• YOUR INSTRUCTIONS: What you return must match the records below character for character, except that no picture appears.

━━━ RECORD SET ━━━

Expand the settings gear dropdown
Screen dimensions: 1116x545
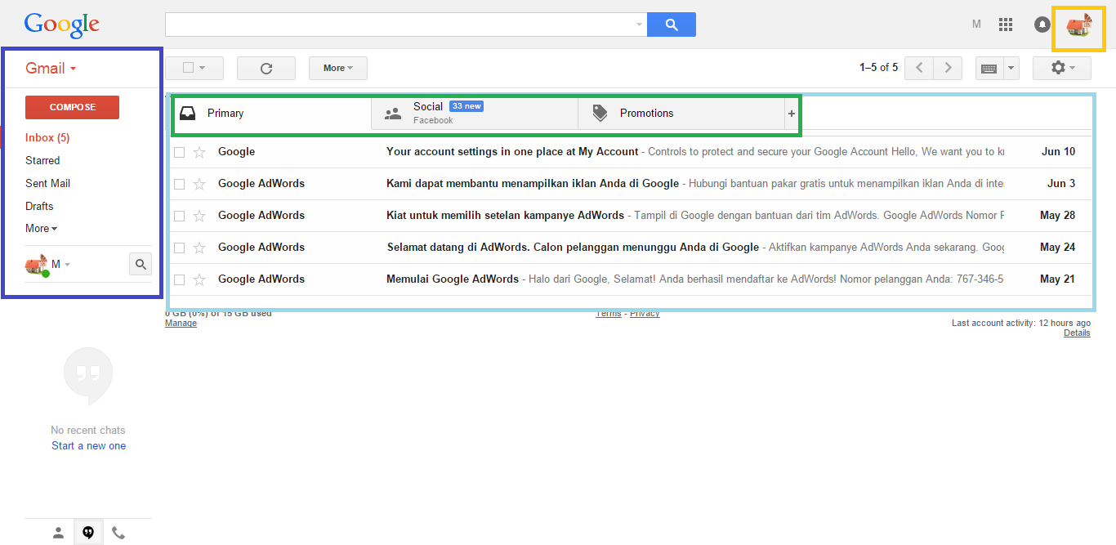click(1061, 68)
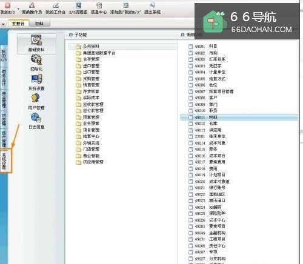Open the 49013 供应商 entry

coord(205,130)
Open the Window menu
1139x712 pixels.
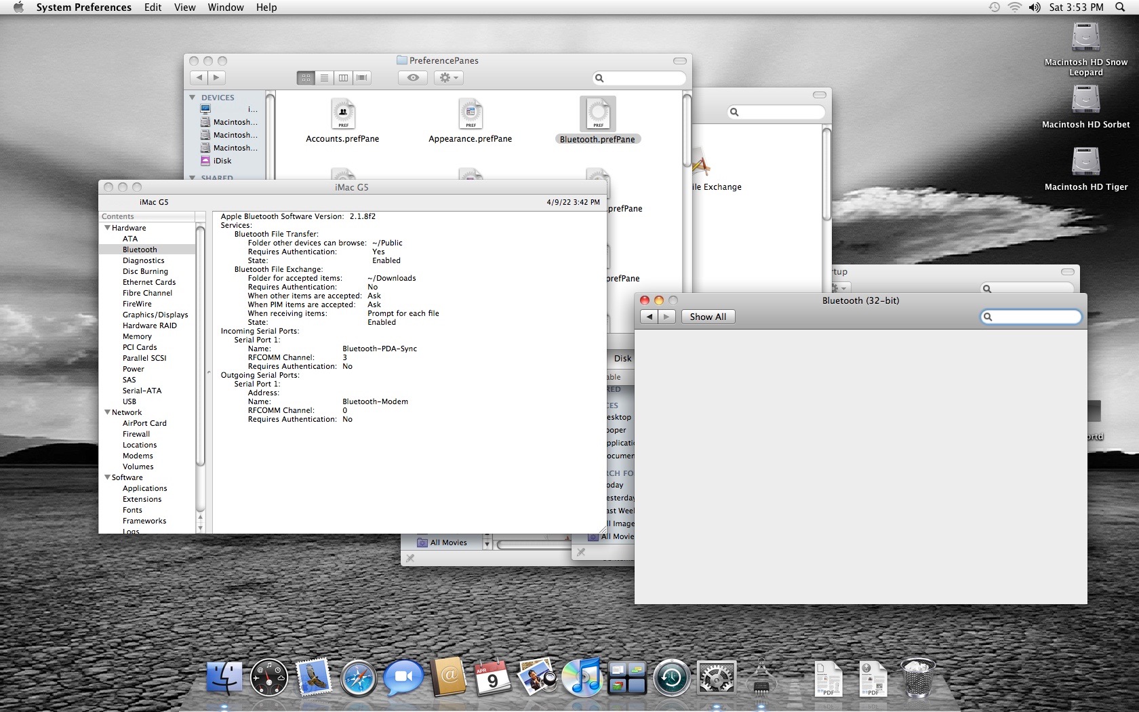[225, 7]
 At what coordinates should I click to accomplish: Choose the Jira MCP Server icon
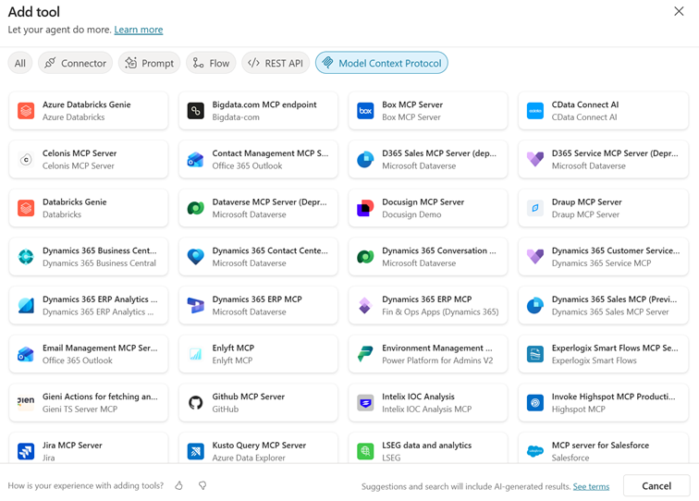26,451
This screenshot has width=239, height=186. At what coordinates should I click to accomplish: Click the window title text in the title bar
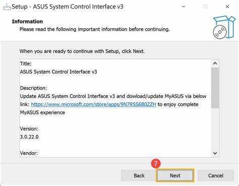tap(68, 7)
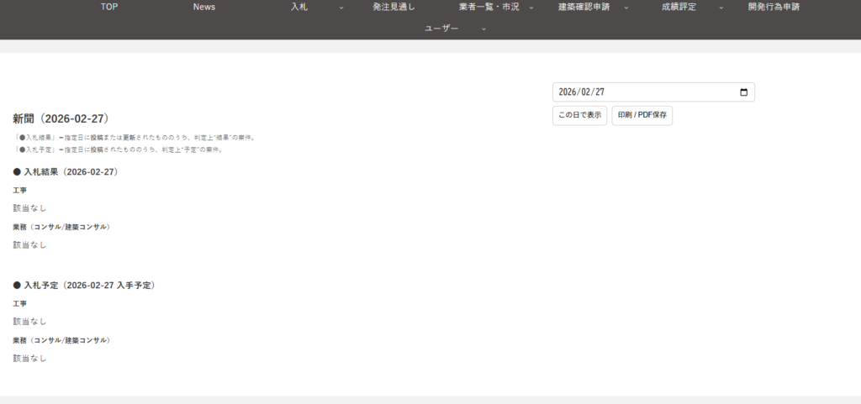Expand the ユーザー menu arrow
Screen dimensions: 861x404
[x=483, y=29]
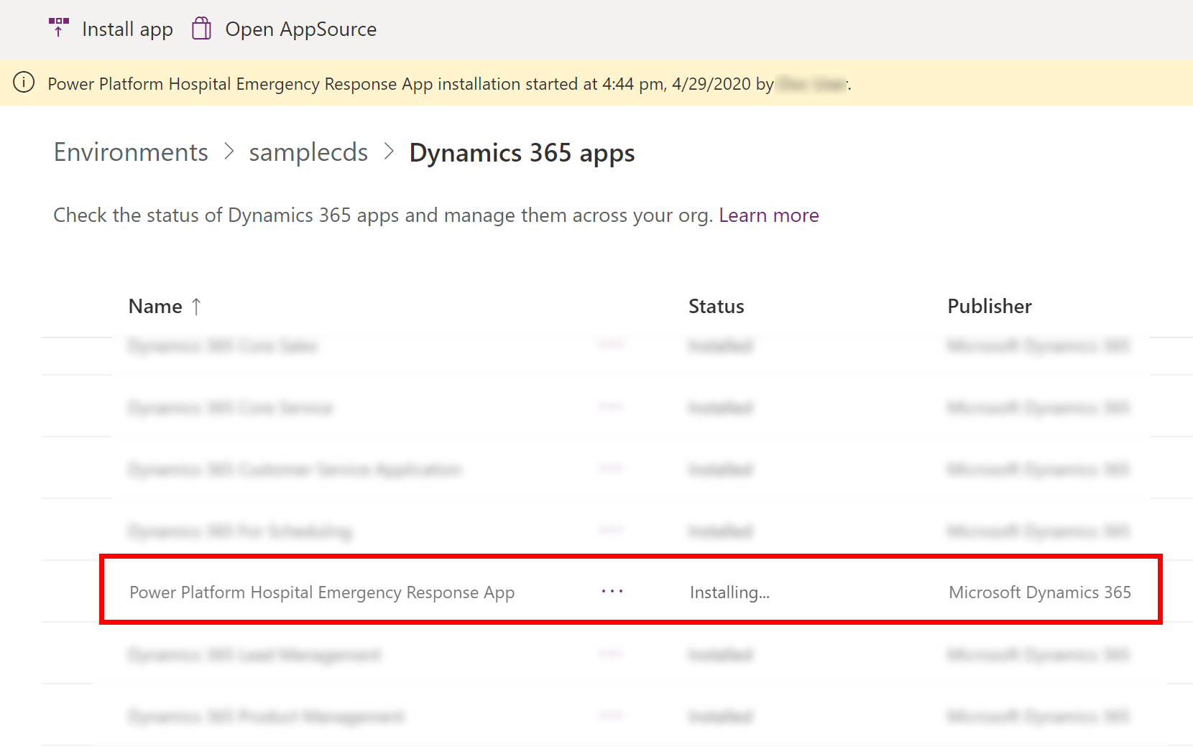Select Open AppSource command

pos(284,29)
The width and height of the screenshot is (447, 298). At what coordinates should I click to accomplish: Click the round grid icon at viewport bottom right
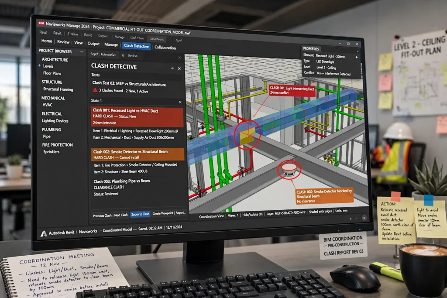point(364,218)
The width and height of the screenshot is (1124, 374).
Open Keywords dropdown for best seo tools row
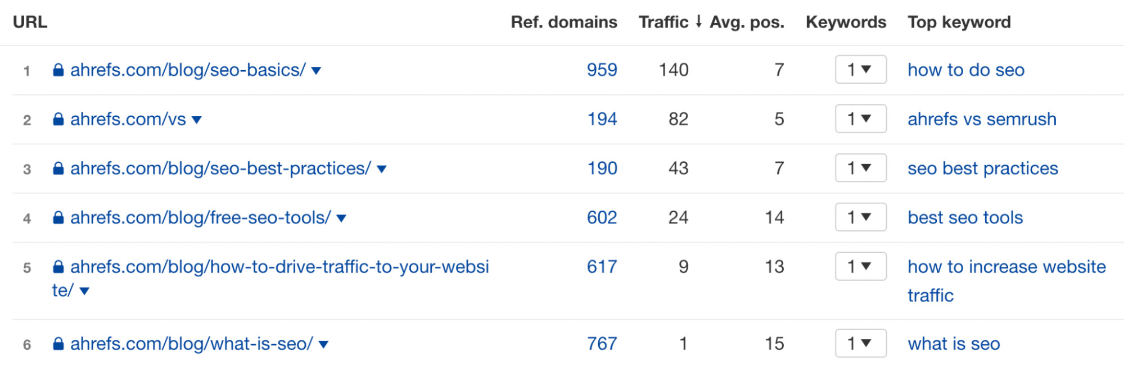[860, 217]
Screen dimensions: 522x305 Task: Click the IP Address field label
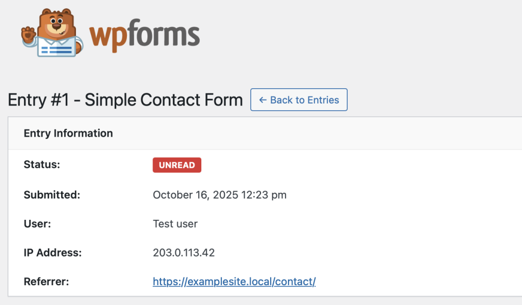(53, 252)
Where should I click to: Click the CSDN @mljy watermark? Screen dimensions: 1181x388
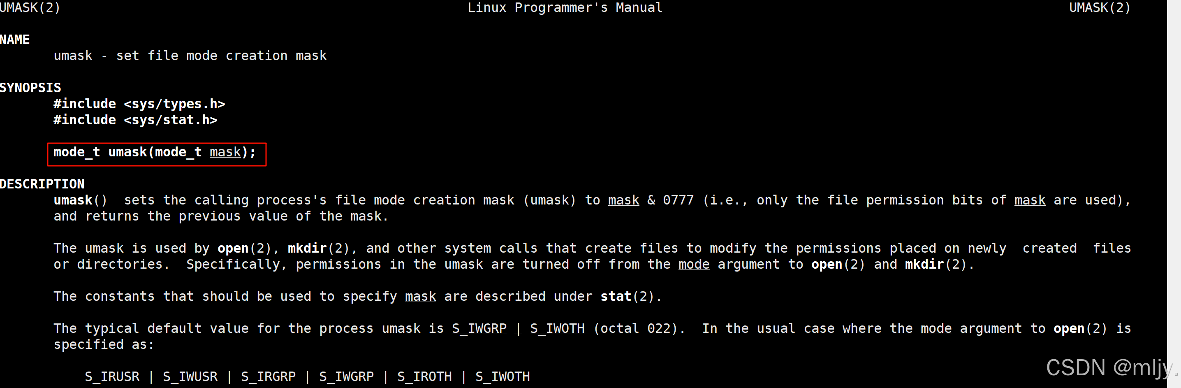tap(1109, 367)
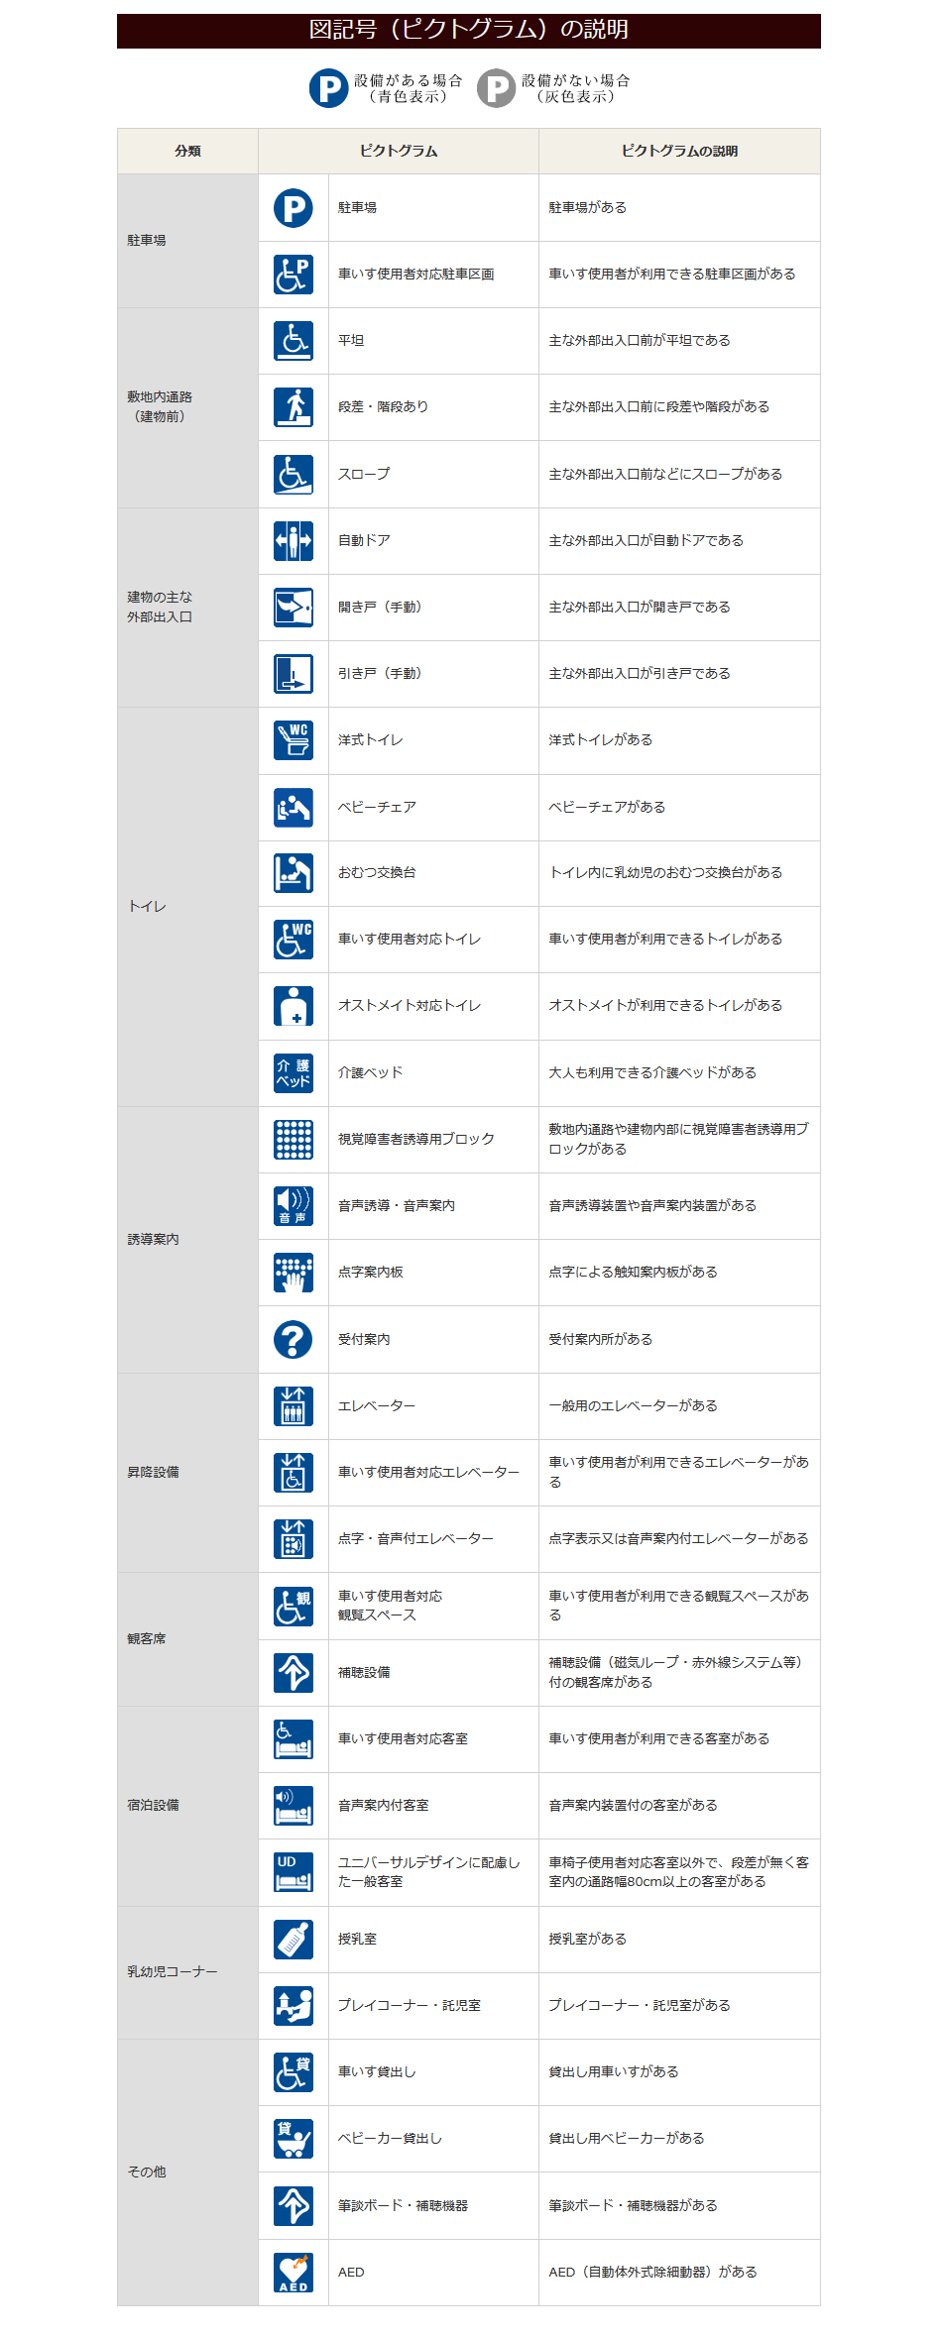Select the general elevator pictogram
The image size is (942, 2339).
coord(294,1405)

━━━

• WRITTEN RESPONSE:
Expand the settings gear dropdown
Screen dimensions: 1116x545
click(1061, 68)
Open the 49013 供应商 entry

coord(205,130)
Open the Window menu
1139x712 pixels.
[225, 7]
 At what coordinates should I click to accomplish: Choose the Jira MCP Server icon
26,451
This screenshot has width=239, height=186. At what coordinates should I click to accomplish: Click the window title text in the title bar
tap(68, 7)
Expand the ユーザー menu arrow
Screen dimensions: 861x404
[x=483, y=29]
Select Open AppSource command

pos(284,29)
The width and height of the screenshot is (447, 298). At what coordinates should I click to accomplish: Click the round grid icon at viewport bottom right
point(364,218)
The width and height of the screenshot is (1124, 374).
Open Keywords dropdown for best seo tools row
[860, 217]
Screen dimensions: 522x305 Task: Click the IP Address field label
(53, 252)
Where should I click to: Click the CSDN @mljy watermark? Screen dimensions: 1181x388
tap(1109, 367)
Select the general elevator pictogram
The image size is (942, 2339).
coord(294,1405)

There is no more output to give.